Q&A on the News

Q: How is a person determined to have contracted West Nile Virus?

— Vance Oakes, Bethlehem

A: West Nile Virus can be determined through a blood test or test of spinal fluid, according to the Mayo Clinic. Serious symptoms show up in only one of 150 people who are infected with the virus, according to the Centers for Disease Control and Prevention. Severe symptoms can include high fever, headache, neck stiffness, stupor, disorientation, coma, tremors, convulsions, muscle weakness, vision loss, numbness and paralysis. These symptoms may last several weeks and neurological effects may be permanent, according to the CDC. Up to 20 percent of people who become infected may have a combination of fever, headaches and body aches, nausea, vomiting and sometimes swollen lymph glands or a skin rash on the chest, stomach and back.

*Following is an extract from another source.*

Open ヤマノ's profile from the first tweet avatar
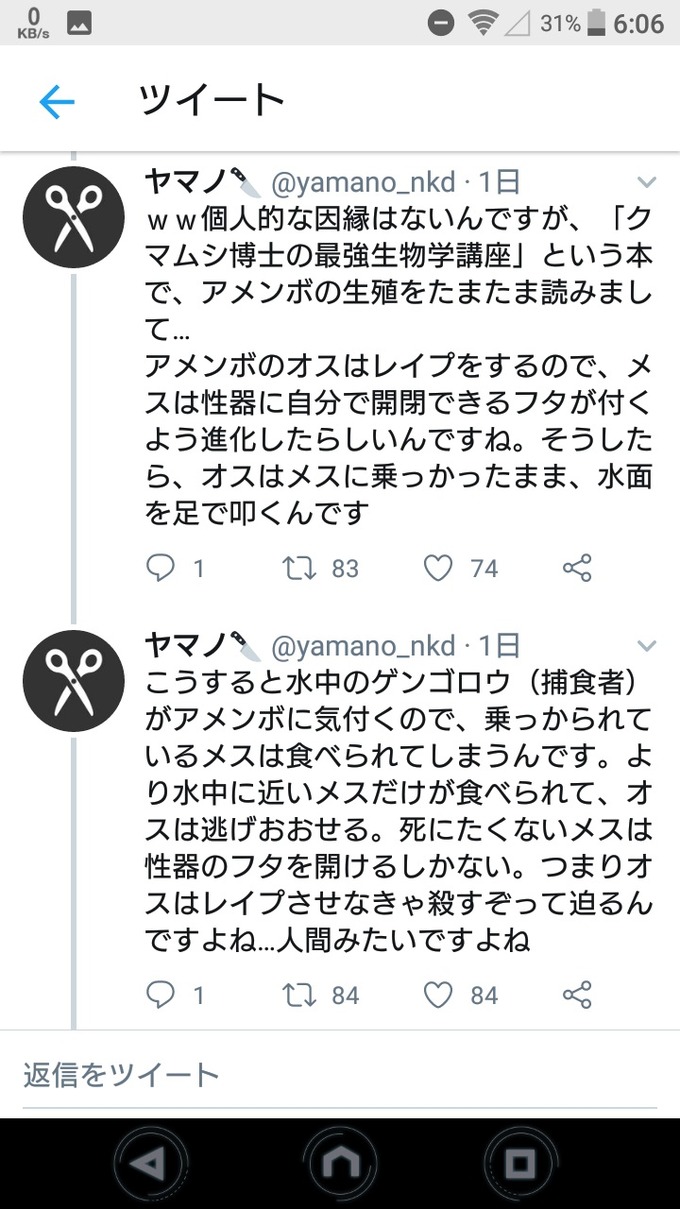The width and height of the screenshot is (680, 1209). (73, 215)
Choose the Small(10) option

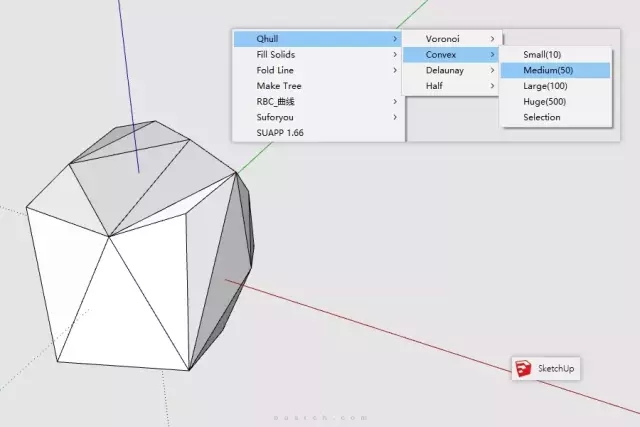[543, 54]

Almost 80 percent of the people infected with West Nile Virus display no symptoms. West Nile Virus is most often spread through the bites of mosquitoes, which are infected when they feed on infected birds, according to the CDC. Symptoms typically develop between 3-14 days after being bitten and there is no specific treatment for the West Nile Virus infection. Some people may need to go to the hospital in the more severe cases, where "they can receive supportive treatment including intravenous fluids, help with breathing and nursing care," according to the CDC, which warns that people should seek immediate medical attention if they develop severe symptoms, such as unusually severe headaches or confusion.